** EXTRACT PROVIDED **
◇ ◇ ◇ ◇

Children are the same no matter where you go. They are the same beautiful, innocent, curious, and inquisitive creatures no matter the culture, the climate, or the politics. I learned that this summer, but it took going to the other side of the world to figure it out.

My name is Joe Gaston and I am a teacher who lives by the words of John Cotton which state, “Who dares to teach must never cease to learn”. I try to keep an open mind and remember that I can learn something from everyone. Sometimes I learn things from my colleagues, many times I learn things from my students, and I always learn something from my wife. As a teacher I am encouraged and expected to expand my knowledge through professional development opportunities during the school year and especially during the summer. This summer I was given a learning opportunity that I will never forget.

It started this past spring when I was asked to join a team that would create ExxonMobil’s very first international teachers academy. Under the direction and guidance of Dr. Joe Sciulli, we assembled a five day academy for upper elementary teachers in the country of Qatar. The whole process of putting the academy together was exciting and a great learning experience. The best part, however, was getting to go to Qatar during the month of June to be part of the faculty. It was an opportunity of a lifetime and one that helped this southerner expand his horizons.

I didn’t quite know what to expect when we arrived in Doha, the capital city of Qatar. Although I had the opportunity to travel to a few places and meet people of different nationalities when I was younger, my experiences with people from the Middle East were minimal at best. In fact, most of what I had learned about the Middle East and those of the Islamic faith came after 9/11. Needless to say I was a little concerned about how we would be received when we arrived.

◇ ◇ ◇ ◇

** TASKS FOR THIS EXERCISE **
1. In the passage about teaching in Qatar, copy the stretch from "I didn’t quite" through "when we arrived.", replacing "Middle East" with "Arab world".
2. According to the passage about teaching in Qatar, in which month did the writer travel to Qatar to serve on the faculty?
3. Based on the passage about teaching in Qatar, why was the writer a little concerned about how the team would be received in Doha?

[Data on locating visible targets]
◇ ◇ ◇ ◇

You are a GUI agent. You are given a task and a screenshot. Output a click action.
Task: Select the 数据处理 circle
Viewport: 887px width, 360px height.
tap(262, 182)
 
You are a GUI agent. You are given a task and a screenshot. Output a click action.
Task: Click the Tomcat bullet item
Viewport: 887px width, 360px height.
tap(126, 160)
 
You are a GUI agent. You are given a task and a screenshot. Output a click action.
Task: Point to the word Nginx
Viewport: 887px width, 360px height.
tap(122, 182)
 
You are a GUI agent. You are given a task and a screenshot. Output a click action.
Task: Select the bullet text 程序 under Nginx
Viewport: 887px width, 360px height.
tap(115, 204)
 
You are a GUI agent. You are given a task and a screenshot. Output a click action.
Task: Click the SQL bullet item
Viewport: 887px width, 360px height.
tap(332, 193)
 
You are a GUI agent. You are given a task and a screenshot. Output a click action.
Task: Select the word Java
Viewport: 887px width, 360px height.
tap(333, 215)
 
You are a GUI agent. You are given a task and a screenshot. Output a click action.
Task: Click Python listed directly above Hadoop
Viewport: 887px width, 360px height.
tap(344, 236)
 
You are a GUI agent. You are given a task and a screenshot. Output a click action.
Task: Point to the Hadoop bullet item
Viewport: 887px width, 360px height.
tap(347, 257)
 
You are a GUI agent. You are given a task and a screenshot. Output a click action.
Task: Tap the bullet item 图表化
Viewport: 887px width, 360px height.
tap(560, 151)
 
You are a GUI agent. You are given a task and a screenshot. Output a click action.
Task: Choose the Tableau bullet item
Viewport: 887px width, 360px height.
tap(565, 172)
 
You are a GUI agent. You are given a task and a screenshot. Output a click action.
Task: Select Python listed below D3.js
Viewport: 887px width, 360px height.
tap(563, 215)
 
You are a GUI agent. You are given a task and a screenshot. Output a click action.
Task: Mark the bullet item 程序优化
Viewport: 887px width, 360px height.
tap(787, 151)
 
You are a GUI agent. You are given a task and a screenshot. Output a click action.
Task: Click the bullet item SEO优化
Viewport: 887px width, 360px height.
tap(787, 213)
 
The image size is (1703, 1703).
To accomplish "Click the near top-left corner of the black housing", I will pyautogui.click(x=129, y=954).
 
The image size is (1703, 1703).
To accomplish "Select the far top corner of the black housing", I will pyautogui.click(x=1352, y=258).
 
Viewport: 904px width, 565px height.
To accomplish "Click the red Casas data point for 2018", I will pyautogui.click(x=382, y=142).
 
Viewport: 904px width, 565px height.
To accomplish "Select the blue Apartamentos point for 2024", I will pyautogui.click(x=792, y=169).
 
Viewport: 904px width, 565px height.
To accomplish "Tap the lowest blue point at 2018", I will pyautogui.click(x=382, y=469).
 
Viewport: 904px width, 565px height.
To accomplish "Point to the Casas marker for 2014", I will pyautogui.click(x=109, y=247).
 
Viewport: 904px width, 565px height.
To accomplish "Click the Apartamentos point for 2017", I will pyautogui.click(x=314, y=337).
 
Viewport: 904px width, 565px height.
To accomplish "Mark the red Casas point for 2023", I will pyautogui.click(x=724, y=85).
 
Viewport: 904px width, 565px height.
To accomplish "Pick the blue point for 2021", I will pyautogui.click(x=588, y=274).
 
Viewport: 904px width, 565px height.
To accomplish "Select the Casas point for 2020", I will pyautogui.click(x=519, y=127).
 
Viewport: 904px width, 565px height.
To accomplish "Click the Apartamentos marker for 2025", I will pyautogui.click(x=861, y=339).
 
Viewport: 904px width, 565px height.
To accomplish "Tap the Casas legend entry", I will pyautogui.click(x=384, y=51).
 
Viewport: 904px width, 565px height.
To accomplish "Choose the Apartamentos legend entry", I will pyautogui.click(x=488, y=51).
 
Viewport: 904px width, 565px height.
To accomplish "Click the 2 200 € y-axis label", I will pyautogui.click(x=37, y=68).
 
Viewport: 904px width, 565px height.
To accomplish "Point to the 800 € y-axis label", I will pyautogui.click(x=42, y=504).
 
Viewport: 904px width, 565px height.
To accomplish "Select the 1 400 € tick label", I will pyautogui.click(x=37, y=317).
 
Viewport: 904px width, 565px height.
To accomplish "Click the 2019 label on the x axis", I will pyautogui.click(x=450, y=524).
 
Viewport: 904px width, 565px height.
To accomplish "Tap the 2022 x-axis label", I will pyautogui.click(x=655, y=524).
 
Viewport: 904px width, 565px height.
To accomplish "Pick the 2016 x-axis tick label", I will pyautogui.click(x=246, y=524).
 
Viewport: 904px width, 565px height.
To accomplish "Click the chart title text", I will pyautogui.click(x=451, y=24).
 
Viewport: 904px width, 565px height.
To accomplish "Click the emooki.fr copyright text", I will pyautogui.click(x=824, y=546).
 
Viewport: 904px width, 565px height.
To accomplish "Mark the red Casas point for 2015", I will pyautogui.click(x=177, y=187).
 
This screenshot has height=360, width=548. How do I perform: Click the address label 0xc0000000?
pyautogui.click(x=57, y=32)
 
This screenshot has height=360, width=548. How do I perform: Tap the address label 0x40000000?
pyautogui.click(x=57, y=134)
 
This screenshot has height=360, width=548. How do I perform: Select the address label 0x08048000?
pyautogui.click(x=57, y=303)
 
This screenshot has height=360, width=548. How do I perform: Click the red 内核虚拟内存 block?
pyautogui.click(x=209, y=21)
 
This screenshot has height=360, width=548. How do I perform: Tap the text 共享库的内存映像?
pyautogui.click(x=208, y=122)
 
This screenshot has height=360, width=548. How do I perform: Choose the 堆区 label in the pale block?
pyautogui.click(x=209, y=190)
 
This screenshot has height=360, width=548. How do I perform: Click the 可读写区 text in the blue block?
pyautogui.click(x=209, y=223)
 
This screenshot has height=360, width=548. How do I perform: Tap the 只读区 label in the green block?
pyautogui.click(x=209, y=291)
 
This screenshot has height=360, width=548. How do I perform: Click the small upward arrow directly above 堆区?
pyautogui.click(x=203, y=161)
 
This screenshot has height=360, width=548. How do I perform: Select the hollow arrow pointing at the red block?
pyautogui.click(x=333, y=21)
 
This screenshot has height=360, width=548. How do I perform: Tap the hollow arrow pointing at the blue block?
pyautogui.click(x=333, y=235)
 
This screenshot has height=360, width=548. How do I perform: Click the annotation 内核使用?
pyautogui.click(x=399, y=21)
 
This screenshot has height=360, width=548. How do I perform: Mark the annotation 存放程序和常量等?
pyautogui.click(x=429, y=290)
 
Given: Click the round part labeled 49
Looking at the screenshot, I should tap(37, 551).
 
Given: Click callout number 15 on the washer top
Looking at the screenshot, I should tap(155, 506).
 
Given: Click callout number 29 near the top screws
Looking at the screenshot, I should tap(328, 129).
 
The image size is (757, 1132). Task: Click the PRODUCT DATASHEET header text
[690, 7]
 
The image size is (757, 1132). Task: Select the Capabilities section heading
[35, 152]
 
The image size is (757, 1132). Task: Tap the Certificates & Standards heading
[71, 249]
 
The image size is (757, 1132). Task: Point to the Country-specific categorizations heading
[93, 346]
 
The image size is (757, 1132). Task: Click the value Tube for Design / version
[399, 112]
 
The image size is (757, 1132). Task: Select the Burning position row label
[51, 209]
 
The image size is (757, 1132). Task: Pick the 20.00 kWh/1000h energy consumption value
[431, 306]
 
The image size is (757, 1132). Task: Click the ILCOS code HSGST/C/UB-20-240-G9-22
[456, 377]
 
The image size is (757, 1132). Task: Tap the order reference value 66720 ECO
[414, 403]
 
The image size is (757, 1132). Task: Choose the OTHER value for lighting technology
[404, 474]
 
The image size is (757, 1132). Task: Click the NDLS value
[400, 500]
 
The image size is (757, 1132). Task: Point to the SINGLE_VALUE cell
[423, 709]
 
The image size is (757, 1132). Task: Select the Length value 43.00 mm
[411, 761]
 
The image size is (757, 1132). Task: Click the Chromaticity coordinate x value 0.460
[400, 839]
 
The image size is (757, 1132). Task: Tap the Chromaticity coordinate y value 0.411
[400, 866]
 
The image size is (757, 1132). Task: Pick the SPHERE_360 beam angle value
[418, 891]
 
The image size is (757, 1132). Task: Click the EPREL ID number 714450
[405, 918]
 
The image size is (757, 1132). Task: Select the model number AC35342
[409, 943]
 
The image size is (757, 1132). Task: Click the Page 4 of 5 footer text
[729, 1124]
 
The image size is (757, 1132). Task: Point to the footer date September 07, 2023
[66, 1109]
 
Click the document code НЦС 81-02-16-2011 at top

◇ ◇ ◇ ◇

** ANSWERS BELOW **
1.
I didn’t quite know what to expect when we arrived in Doha, the capital city of Qatar. Although I had the opportunity to travel to a few places and meet people of different nationalities when I was younger, my experiences with people from the Arab world were minimal at best. In fact, most of what I had learned about the Arab world and those of the Islamic faith came after 9/11. Needless to say I was a little concerned about how we would be received when we arrived.

2. June

3. The writer had very little experience with people from the Middle East. Most of what he had learned about the region and about those of the Islamic faith came after 9/11.